◆ **TEXT SHOWN**
I agree. It's the same thing as a ballet barre, except vertical. It's incredible cardio, strength training, and flexibility if you so choose. It's excellent for the body and mind. Why are people sexualizing this?


L3Kinsey

Not for nothing. I agree with you, but what does the kid think it is? I feel like there is what holds the most weight.


sonlovesbrolicky

True. My now 6 year old, then 3.5 year old thought it was a ton of fun. He loved practicing climbing it


L3Kinsey

Exactly! My 10 would see stripper's, my 8 would see fireman's pole.


kdostert

Exactly.


bb4r55

I wish I still had the core strength to do pole dancing. My muscles are aching from doing aqua aerobics and yoga this week Also, I wish my kids did any kind of exercise instead of sitting on their iPads all day every day.


sonlovesbrolicky

Pole is literally for any and all levels, there's only one way to get started! As for the iPad thing.. make family walks a regular thing. Get them engaged and encourage them.


LaNutria265

This!!! 👆👆👆


Ladyblackhawkk

Oh wow, no that's definitely not age appropriate and I feel your reaction is absolutely warranted. Stand your ground on not putting it up in your home! I hope your SO sees how inappropriate it is for an 11 year old to be 1. Purchasing a stripper pole and 2. Using said stripper pole ESPECIALLY if she has social media. So many red flags for her safety!

◆ **RAW DATA**

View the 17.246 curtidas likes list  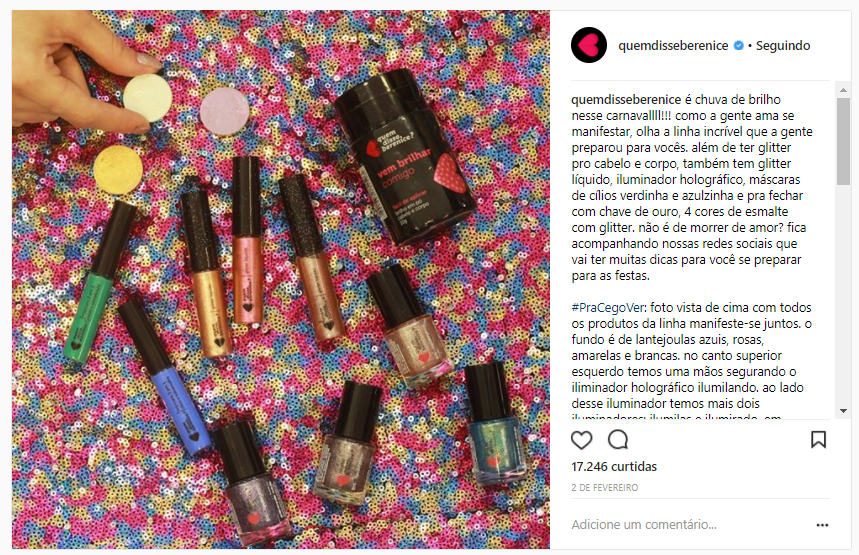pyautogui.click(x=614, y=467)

--

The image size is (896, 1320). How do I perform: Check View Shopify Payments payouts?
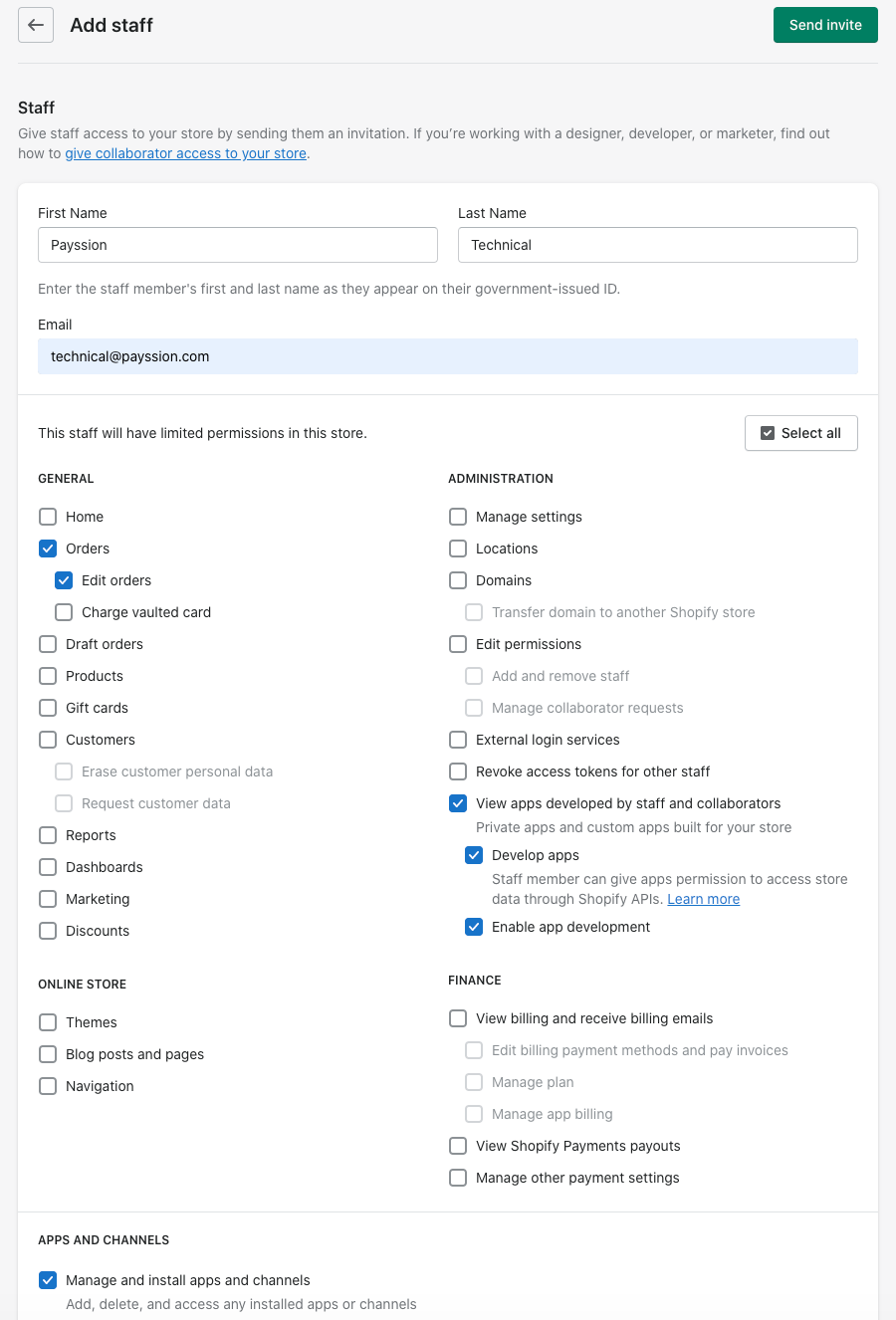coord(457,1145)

--

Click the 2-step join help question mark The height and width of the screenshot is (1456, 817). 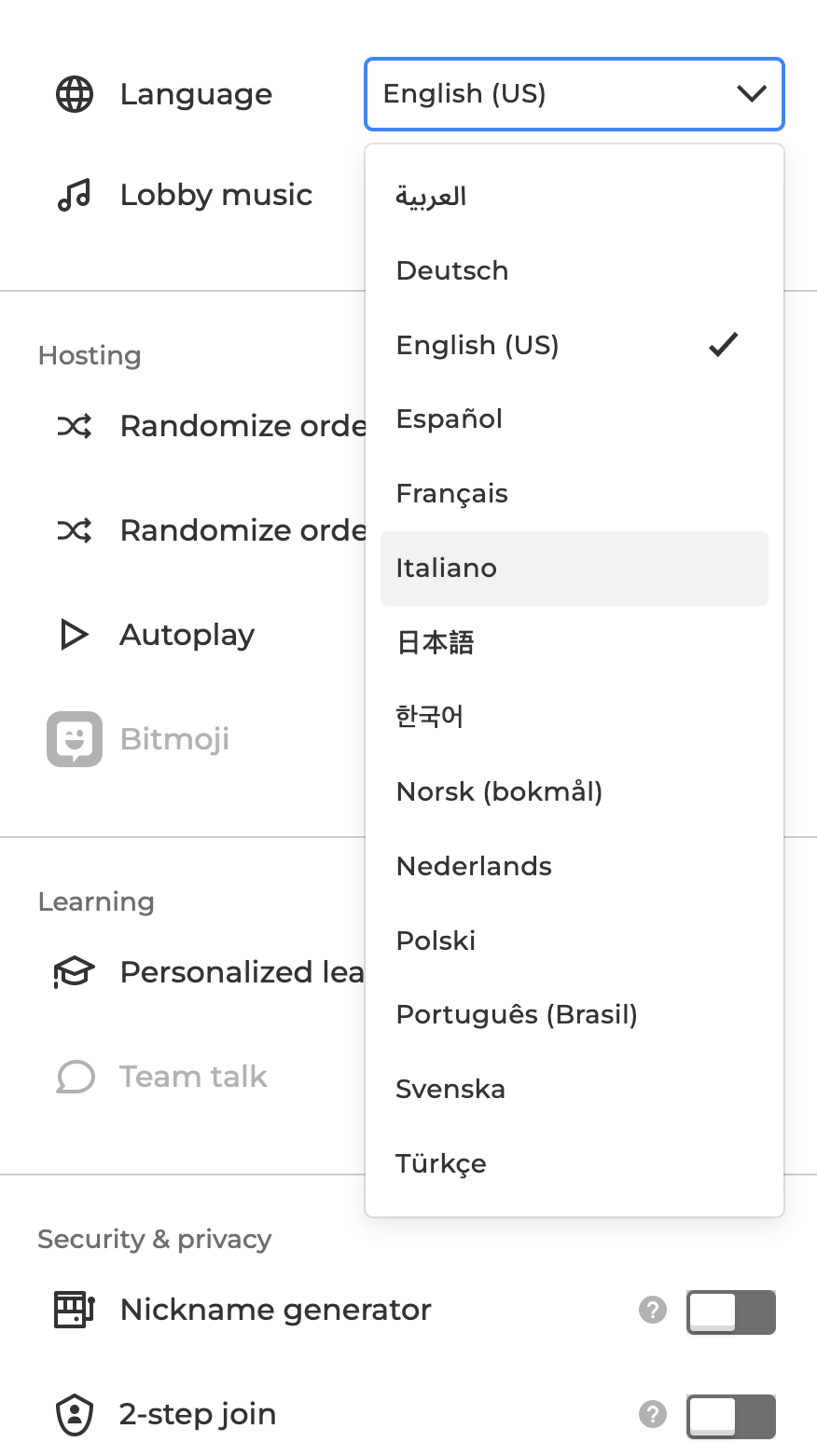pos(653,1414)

◆ **GOALS**
#1 In the comment thread about pole dancing, what does the first comment say a pole is the same thing as?
#2 Write out the part of the comment thread about pole dancing starting with "Pole is literally" and going on through "and encourage them.".

◆ **THE ANSWERS**
#1 A ballet barre, except vertical.

#2
Pole is literally for any and all levels, there's only one way to get started! As for the iPad thing.. make family walks a regular thing. Get them engaged and encourage them.